## Simple text processing with Python

Outline:
- Working with strings
- f-strings
- Reading/writing files
- Working with dictionaries
- Other tools

## Strings
Anything within ``quotes'' is a string!


In [1]:
s = ' This is a string '
s = " This too! "
s = """ This one too! """
s = ''' And one more! '''

### Strings
Why so many?


In [2]:
s = ' "Do or do not.  No try." said Yoda.'
s = " ' is a mighty lonely quote."
# The triple quoted ones can span multiple lines!

In [3]:
s = """ The quick brown
fox jumped over
    the lazy dingbat.
"""

### Accessing part of strings


In [4]:
w = "hello"
print(w[0], w[1], w[-1])

h e o


In [5]:
len(w)

5

### Strings are immutable

In [6]:
w[0] = 'H'

TypeError: 'str' object does not support item assignment

### String operations


In [7]:
s = 'Hello'
p = 'World'
s + p

'HelloWorld'

In [8]:
s * 4

'HelloHelloHelloHello'

In [9]:
s * s

TypeError: can't multiply sequence by non-int of type 'str'

### String methods


In [10]:
a = 'Hello World'
a.startswith('Hell')

True

In [19]:
a = 'Hello World'
a.startswith('hell') # case sensitive so false

False

In [11]:
a.endswith('ld')

True

In [12]:
a.upper()

'HELLO WORLD'

In [13]:
a.lower()

'hello world'

In [20]:
a = '  Hello World  '
b = a.strip() # Removes only leading and trailing spaces only.
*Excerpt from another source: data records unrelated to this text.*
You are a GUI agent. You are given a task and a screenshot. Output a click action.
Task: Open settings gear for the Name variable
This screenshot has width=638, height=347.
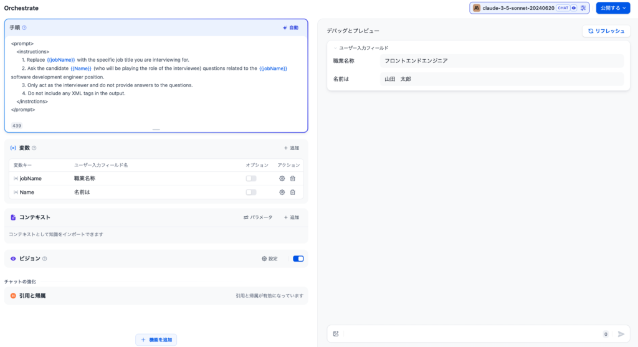[282, 193]
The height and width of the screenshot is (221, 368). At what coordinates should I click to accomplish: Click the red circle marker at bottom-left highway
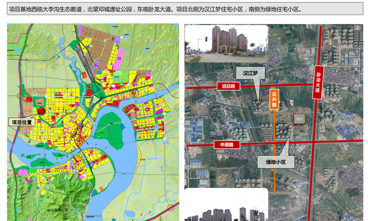pyautogui.click(x=15, y=174)
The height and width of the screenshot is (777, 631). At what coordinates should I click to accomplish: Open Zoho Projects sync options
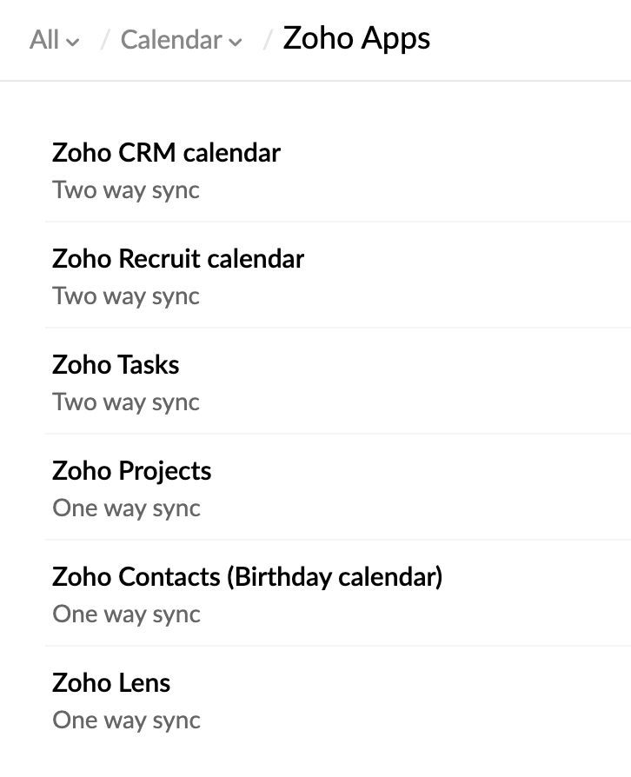130,471
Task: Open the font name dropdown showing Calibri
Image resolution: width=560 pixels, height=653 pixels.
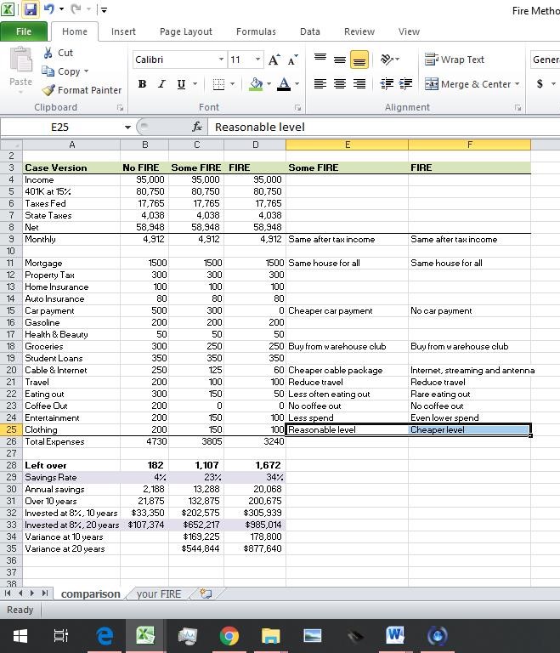Action: point(221,60)
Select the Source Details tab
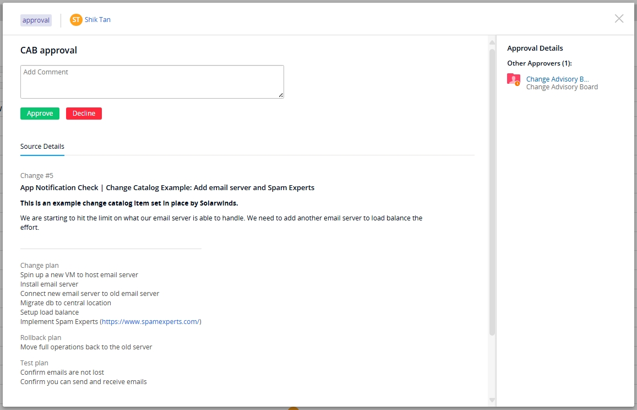The image size is (637, 410). click(42, 147)
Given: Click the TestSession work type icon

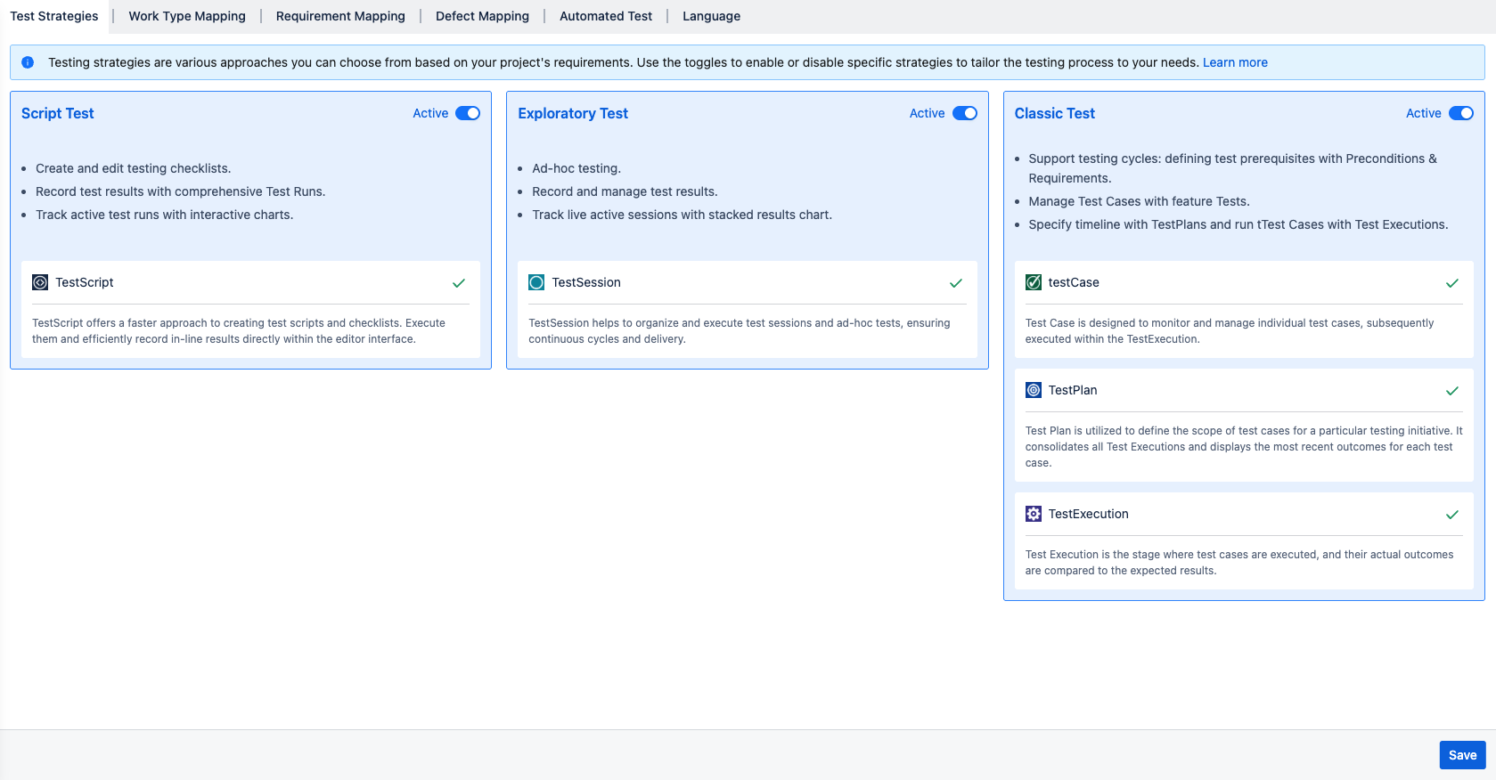Looking at the screenshot, I should tap(536, 282).
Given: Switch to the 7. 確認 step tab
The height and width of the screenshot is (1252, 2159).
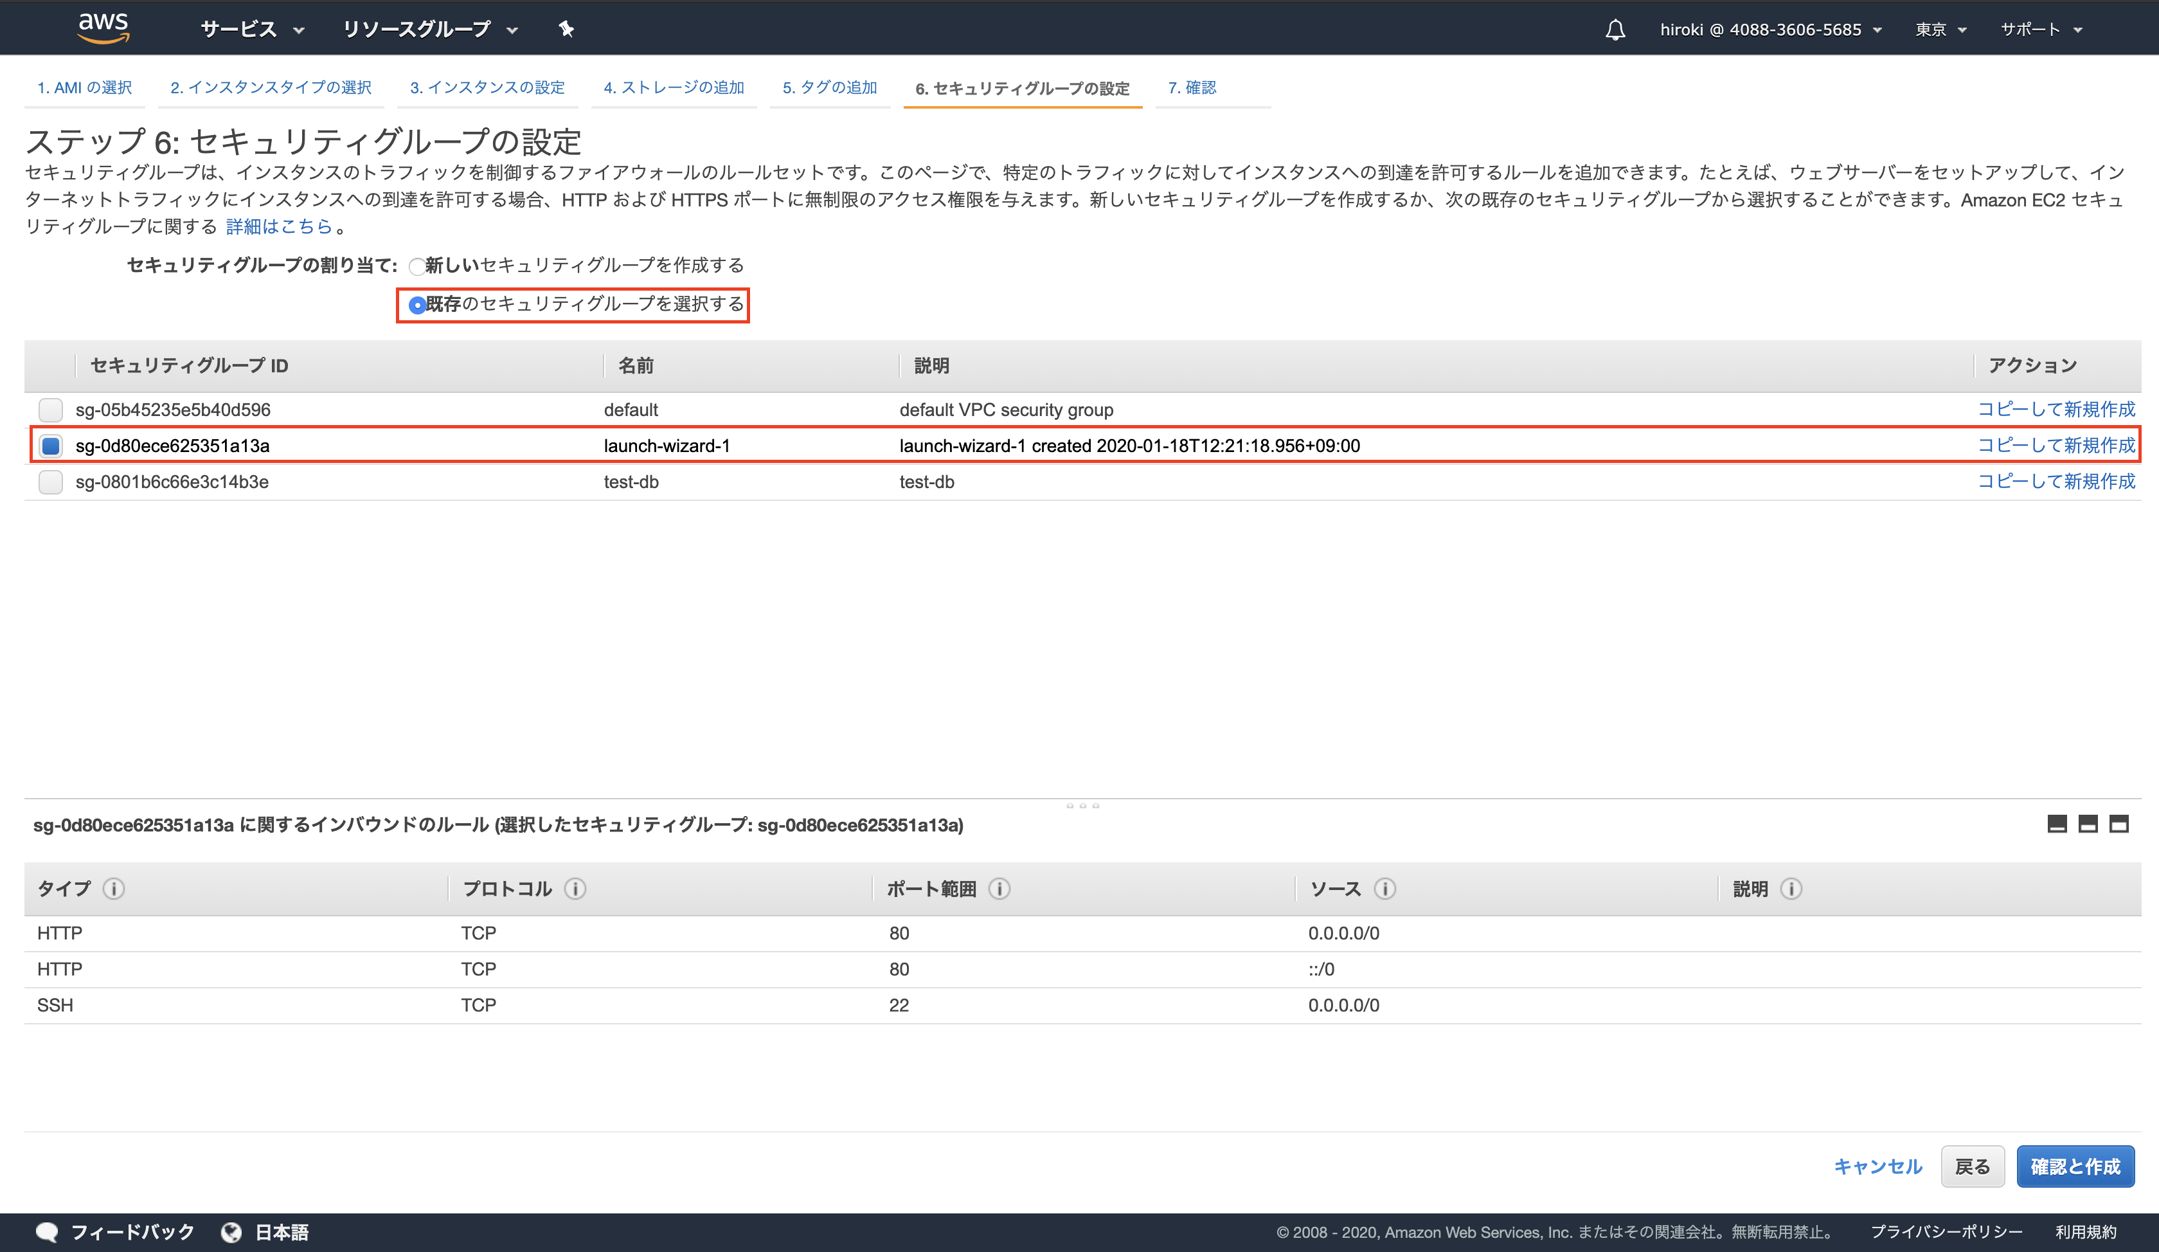Looking at the screenshot, I should 1193,87.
Do not remove the sapces in between.
b

'Hello World'

In [21]:
b.index('ll')

2

In [22]:
b.replace('Hello', 'Goodbye')

'Goodbye World'

## Strings:`split` & `join`


In [17]:
chars = 'a b c'
chars.split()

['a', 'b', 'c']

In [23]:
'#$#'.join(['a', 'b', 'c'])

'a#$#b#$#c'

In [31]:
alpha = ', '.join(['a', 'b', 'c'])
alpha

'a, b, c'

In [32]:
alpha.split(', ')

['a', 'b', 'c']

### String formatting


In [34]:
x, y = 1, 1.234
'x is %s, y is %s' % (x, y)

'x is 1, y is 1.234'

- `%d` , `%f`  etc. available

### f-strings

Much easier to use and super convenient. Let us see some examples:

In [35]:
name = 'Ram'
age = 25
wt = 60
print(f'{name} is {age} and weighs {wt} kgs')

Ram is 25 and weighs 60 kgs


In [37]:
print(r"\n hello") # raw string with r to not use escape sequence 

\n hello


- Notice the use of the `f` in front of the string, can also use `F`.
- You can do more!

In [38]:
f'{name.upper()} is {age + 1} and weighs {wt + 0.5} kgs.'

'RAM is 26 and weighs 60.5 kgs.'


- Can also use format string specifiers to control things

In [39]:
f'{name} is {age:d} and weighs {wt:.1f} kgs.'

'Ram is 25 and weighs 60.0 kgs.'

- Can also introduce padding of the strings.

In [41]:
f'{name:10} is {age:d} and weighs {wt:.1f} kgs.'

'Ram        is 25 and weighs 60.0 kgs.'

### More documentation on f-strings

- [f-string docs](https://docs.python.org/3/reference/lexical_analysis.html#formatted-string-literals)
- [Format specification](https://docs.python.org/3/library/string.html#formatspec)

### String containership


In [42]:
fruits = 'apple, banana, pear'
'apple' in fruits

True

In [44]:
'potato' in fruits

False

## Exercise 1
Given a 2 digit integer `x` , find the digits of the number.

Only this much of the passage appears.